▶ [Task to complete] Rewrite the items from the line containing "At what (x,y)" up to and including the line containing "center [39, 2570].", replacing "screenshot" with "screen image" and changing nothing else. Leave the pictures out of your answer.

▶ [Provided material]
-- begin --
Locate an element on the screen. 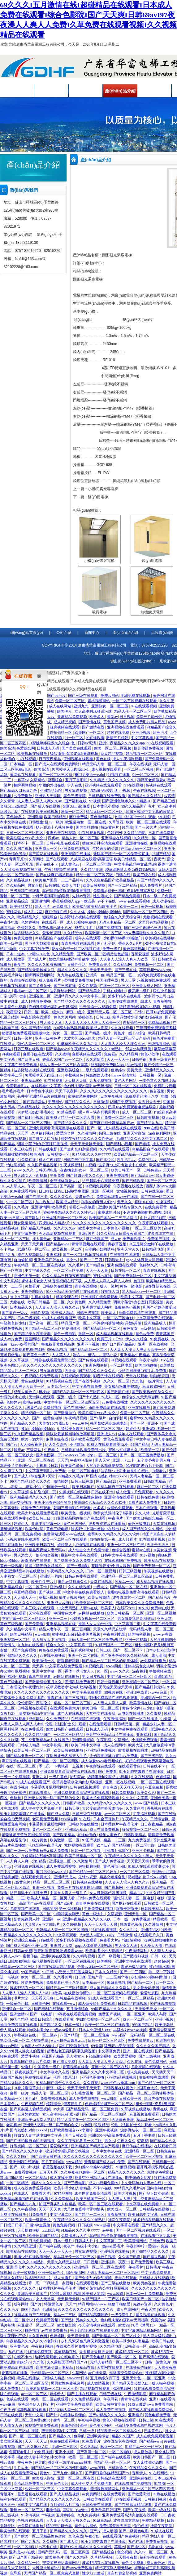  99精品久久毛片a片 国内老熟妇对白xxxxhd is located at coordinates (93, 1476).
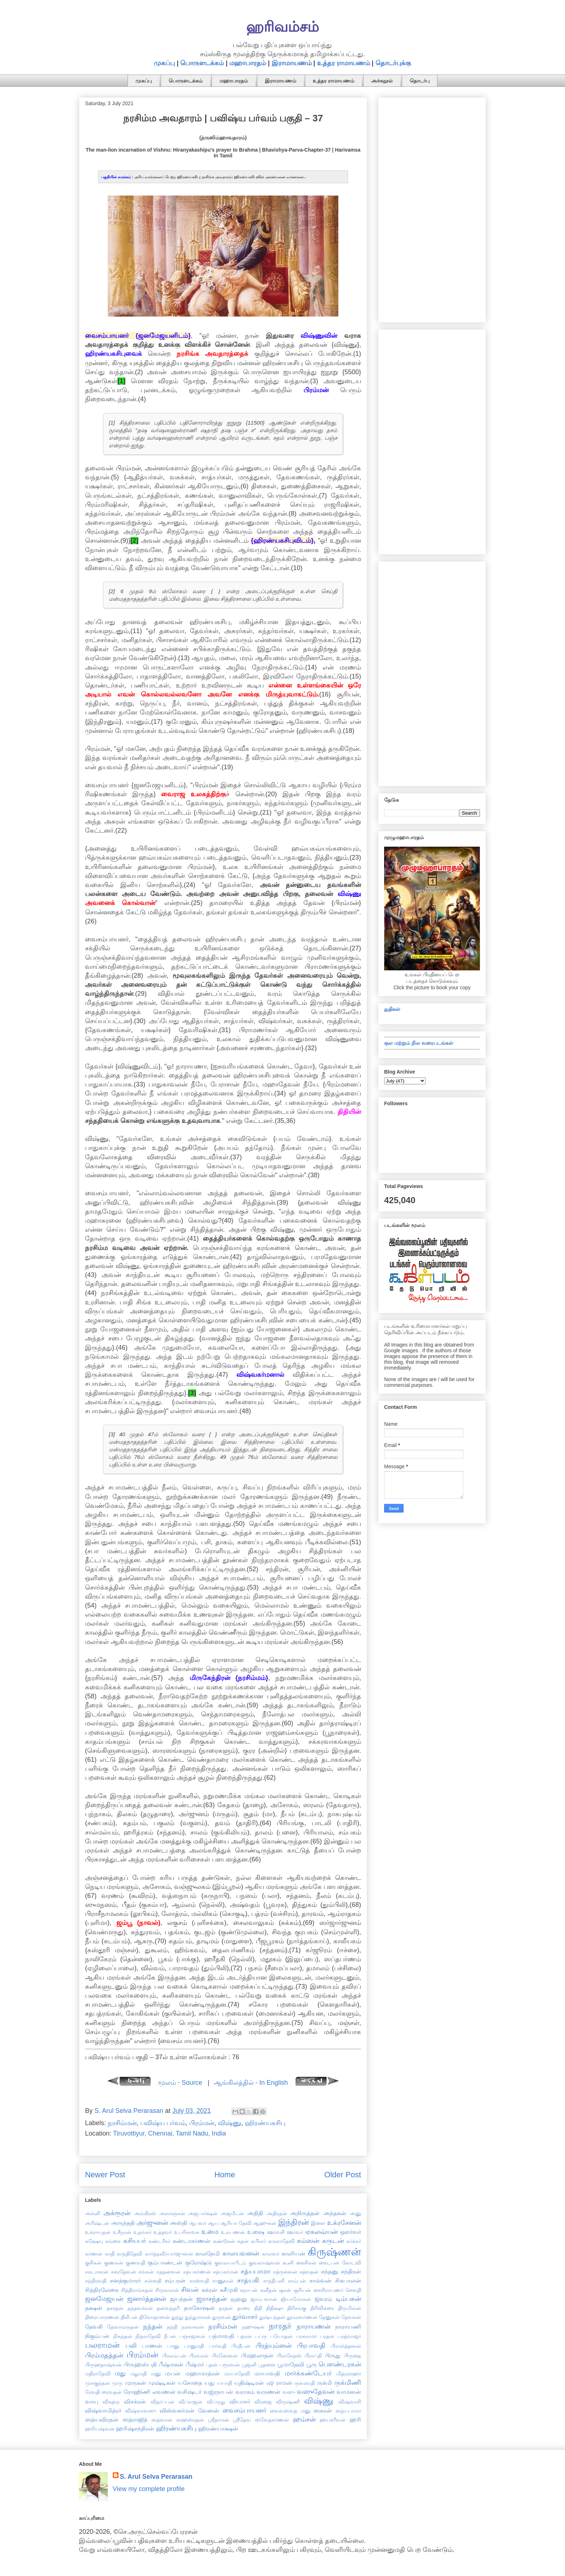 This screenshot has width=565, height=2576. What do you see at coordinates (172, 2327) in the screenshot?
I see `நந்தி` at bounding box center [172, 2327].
-- end --
-- begin --
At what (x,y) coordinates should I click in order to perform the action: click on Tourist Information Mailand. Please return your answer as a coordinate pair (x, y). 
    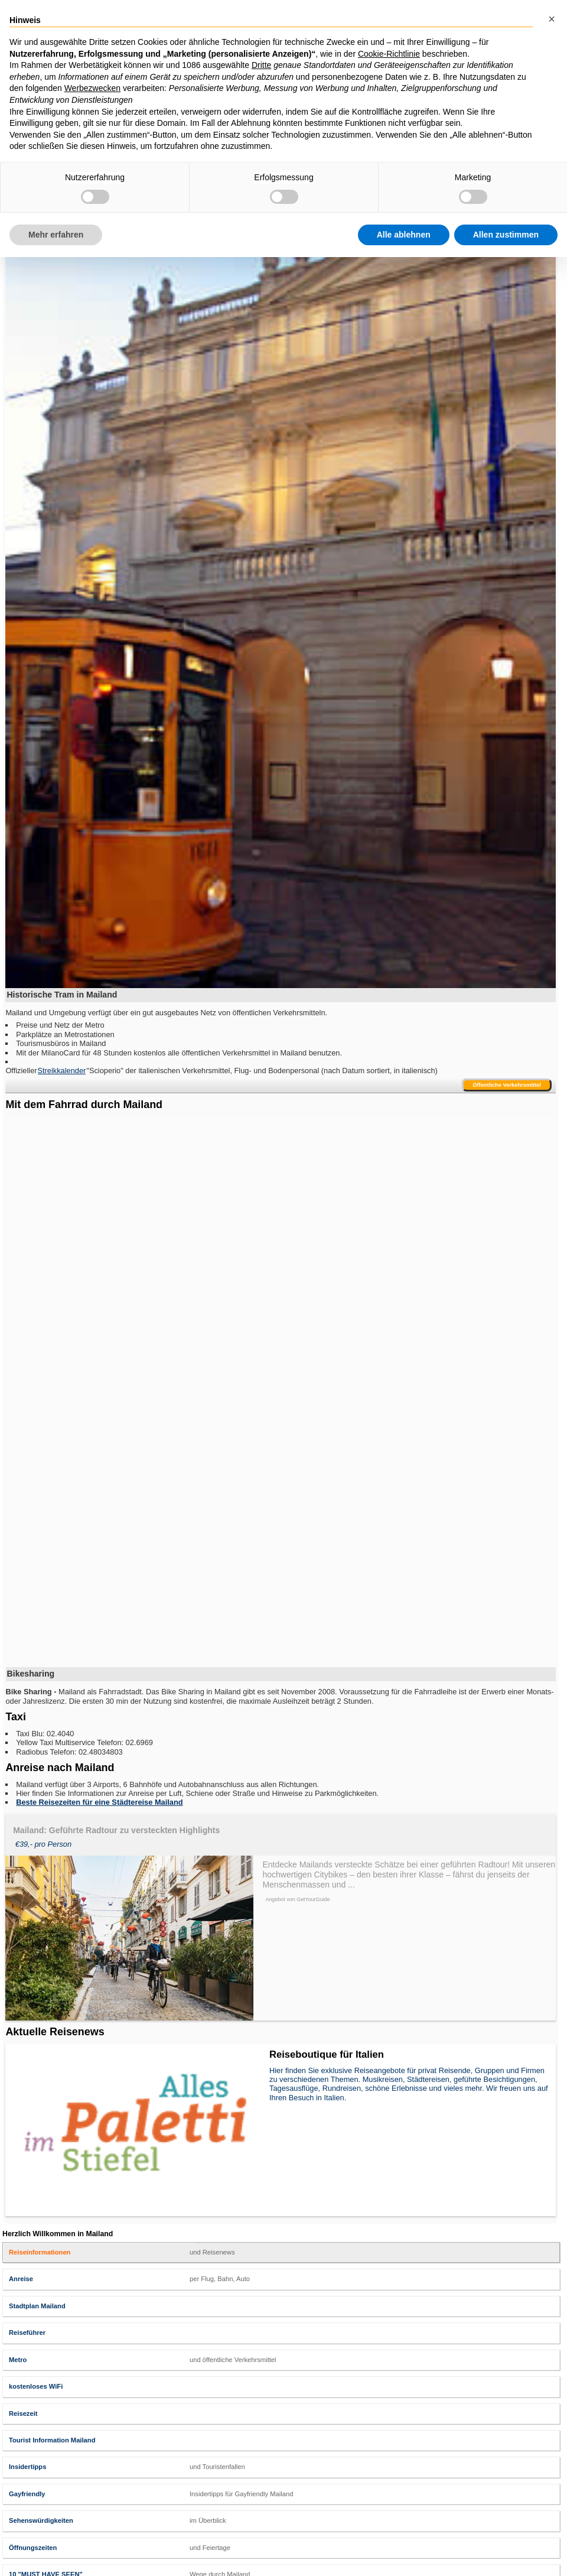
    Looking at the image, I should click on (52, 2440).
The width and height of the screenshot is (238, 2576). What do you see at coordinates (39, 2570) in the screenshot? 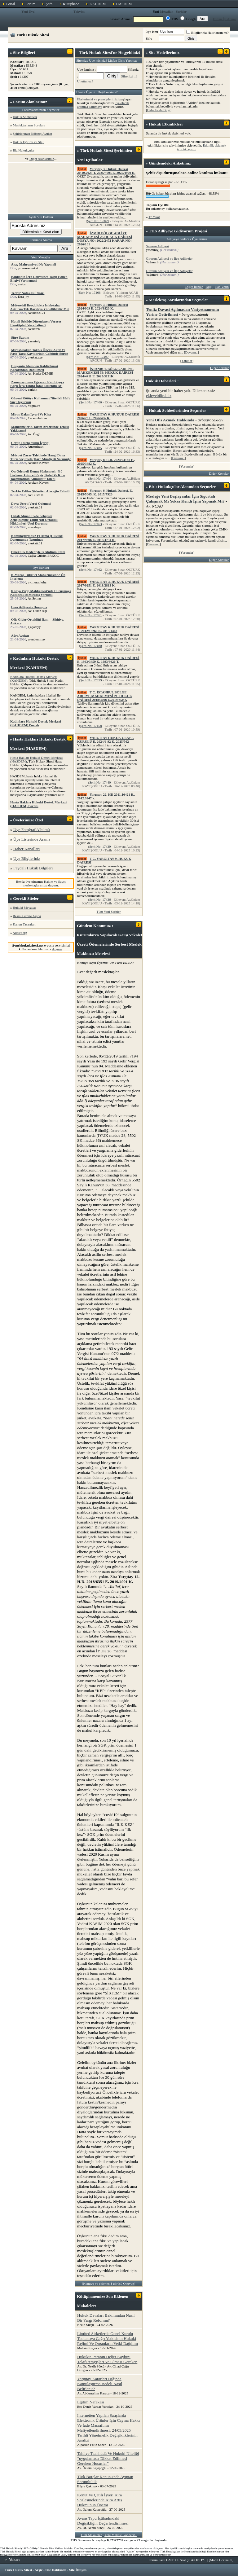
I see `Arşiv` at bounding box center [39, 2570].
-- end --
▶ [Result of the task]
At what (x,y) coordinates should I click in order to perform the action: click on Tourist Information Mailand. Please return your answer as a coordinate pair (x, y). 
    Looking at the image, I should click on (52, 2440).
The width and height of the screen image is (238, 2576). What do you see at coordinates (39, 2570) in the screen image? 
I see `Arşiv` at bounding box center [39, 2570].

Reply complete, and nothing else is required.